Wildfires are getting more severe, with more acres and houses
burned and more people at risk. This results from excess biomass in
the forests, due to past logging and grazing and a century of fire
suppression, combined with an expanding wildland-urban
interface-more people and houses in and near the forests-and
climate change, exacerbating drought and insect and disease
problems. Some assert that current efforts to protect houses and to
reduce biomass (through fuel treatments, such as thinning) are
inadequate, and that public objections to some of these activities
on federal lands raise costs and delay action. Others counter that
proposals for federal lands allow timber harvesting with
substantial environmental damage and little fire protection.
Congress is addressing these issues through various legislative
proposals and through funding for protection programs. Wildfires
are inevitable-biomass, dry conditions, and lightning create fires.

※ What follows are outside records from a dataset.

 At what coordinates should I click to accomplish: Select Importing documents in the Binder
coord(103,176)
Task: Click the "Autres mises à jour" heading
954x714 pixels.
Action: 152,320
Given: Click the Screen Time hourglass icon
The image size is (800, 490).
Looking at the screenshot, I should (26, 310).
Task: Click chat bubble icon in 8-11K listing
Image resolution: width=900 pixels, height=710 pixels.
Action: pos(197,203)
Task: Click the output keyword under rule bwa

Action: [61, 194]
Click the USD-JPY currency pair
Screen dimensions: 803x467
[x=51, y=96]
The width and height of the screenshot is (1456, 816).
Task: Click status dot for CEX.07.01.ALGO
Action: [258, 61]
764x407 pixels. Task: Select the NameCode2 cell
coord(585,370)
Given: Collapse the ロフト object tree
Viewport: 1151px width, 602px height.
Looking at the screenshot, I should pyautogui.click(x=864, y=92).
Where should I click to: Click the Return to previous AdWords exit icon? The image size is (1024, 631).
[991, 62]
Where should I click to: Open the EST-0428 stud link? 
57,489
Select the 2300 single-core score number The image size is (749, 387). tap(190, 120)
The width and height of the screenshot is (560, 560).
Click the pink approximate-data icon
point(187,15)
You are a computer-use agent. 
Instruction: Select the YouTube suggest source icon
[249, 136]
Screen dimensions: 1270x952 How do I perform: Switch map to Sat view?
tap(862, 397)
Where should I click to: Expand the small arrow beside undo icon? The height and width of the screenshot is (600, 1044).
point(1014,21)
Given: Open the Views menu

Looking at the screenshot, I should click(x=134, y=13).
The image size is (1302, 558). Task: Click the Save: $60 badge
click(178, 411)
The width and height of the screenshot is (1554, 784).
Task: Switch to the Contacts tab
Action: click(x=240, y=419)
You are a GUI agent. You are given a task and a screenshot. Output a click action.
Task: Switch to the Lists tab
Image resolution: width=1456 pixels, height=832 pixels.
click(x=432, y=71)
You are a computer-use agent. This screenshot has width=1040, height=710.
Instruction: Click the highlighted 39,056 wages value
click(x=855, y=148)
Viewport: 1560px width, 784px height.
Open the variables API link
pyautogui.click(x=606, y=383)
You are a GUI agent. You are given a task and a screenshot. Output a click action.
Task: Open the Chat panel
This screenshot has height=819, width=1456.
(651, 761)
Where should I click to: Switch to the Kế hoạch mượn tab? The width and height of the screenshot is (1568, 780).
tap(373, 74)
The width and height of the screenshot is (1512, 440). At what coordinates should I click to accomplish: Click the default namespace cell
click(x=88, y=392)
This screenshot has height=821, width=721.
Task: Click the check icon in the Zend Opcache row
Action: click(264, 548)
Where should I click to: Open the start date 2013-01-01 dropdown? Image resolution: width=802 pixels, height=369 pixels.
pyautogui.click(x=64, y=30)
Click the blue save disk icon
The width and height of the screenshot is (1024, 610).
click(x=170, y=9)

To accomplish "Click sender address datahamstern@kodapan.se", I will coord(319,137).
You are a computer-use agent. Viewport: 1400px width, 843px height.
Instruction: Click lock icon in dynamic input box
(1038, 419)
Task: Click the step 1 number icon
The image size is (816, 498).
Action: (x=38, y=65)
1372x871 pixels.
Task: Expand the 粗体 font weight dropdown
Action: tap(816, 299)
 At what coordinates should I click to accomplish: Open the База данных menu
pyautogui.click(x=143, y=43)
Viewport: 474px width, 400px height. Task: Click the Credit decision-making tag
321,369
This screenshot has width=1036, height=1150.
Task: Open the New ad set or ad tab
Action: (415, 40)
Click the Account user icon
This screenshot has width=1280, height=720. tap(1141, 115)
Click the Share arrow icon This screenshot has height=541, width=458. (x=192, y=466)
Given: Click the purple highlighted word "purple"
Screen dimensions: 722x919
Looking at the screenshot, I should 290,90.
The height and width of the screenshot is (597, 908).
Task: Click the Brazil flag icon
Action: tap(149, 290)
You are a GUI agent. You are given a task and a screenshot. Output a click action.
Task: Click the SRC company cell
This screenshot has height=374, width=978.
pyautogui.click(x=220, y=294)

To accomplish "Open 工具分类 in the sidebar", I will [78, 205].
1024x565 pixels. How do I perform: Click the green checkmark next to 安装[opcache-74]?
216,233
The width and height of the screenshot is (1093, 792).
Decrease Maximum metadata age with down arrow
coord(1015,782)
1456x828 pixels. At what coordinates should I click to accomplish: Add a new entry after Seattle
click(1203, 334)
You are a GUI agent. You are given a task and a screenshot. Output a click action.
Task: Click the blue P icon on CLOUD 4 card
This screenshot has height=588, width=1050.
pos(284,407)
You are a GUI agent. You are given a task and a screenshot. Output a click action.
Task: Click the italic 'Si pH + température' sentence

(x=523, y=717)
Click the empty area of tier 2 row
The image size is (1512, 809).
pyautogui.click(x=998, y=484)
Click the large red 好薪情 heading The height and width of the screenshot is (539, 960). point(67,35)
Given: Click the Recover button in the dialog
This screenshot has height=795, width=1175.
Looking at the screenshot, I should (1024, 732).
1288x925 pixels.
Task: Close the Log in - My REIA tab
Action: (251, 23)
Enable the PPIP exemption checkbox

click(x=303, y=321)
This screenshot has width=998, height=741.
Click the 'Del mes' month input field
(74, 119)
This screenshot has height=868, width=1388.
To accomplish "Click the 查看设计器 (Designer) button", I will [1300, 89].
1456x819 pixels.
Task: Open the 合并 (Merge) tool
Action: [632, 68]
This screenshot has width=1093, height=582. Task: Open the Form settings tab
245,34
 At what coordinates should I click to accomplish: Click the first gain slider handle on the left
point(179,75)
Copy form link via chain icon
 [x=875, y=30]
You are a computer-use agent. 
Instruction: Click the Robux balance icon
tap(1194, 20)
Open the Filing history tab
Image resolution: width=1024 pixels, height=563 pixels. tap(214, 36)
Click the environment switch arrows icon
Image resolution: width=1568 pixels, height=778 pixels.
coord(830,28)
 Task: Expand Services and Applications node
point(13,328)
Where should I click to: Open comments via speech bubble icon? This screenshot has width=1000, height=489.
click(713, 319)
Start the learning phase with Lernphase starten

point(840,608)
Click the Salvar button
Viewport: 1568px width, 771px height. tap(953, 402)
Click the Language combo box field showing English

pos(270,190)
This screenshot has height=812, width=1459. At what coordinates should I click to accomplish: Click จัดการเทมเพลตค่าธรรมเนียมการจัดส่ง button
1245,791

Some are surface fires, which burn needles, grasses, and other fine
fuels and leave most trees alive. Others are crown fires, which are
typically driven by high winds and burn biomass at all levels from
the ground through the tree tops. Many wildfires contain areas of
both surface and crown fires. Surface fires are relatively easy to
control, but crown fires are difficult, if not impossible, to stop;
often, crown fires burn until they run out of fuel or the weather
changes. Homes can be ignited by direct contact with fire, by
radiative heating, and by firebrands (burning materials lifted by
the wind or the fire's own convection column). Protection of homes
must address all three. Research has identified the keys to
protecting structures: having a nonflammable roof; clearing
burnable materials that abut the house (e.g., plants, flammable
mulch, woodpiles, wooden decks); and landscaping to create a
defensible space around the structure. Wildland and resource
damages from fire vary widely, depending on the nature of the
ecosystem as well as on site-specific conditions. Surface fire
ecosystems, which burn on 5- to 35-year cycles, can be damaged by
crown fires due to unnatural fuel accumulations and fuel ladders
(small trees and dense undergrowth); fuel treatments probably
prevent some crown fires in such ecosystems. Stand-replacement fire
ecosystems are those where crown fires are natural and the species
are adapted to periodic crown fires; fuel treatments are unlikely
to alter the historic fire regime of such ecosystems. In
mixed-intensity fire ecosystems, where a mix of surface and crown
fires is historically normal, it is unclear whether fuel treatments
would alter wildfire patterns. Prescribed burning (intentional
fires) and mechanical treatments (cutting and removing some trees)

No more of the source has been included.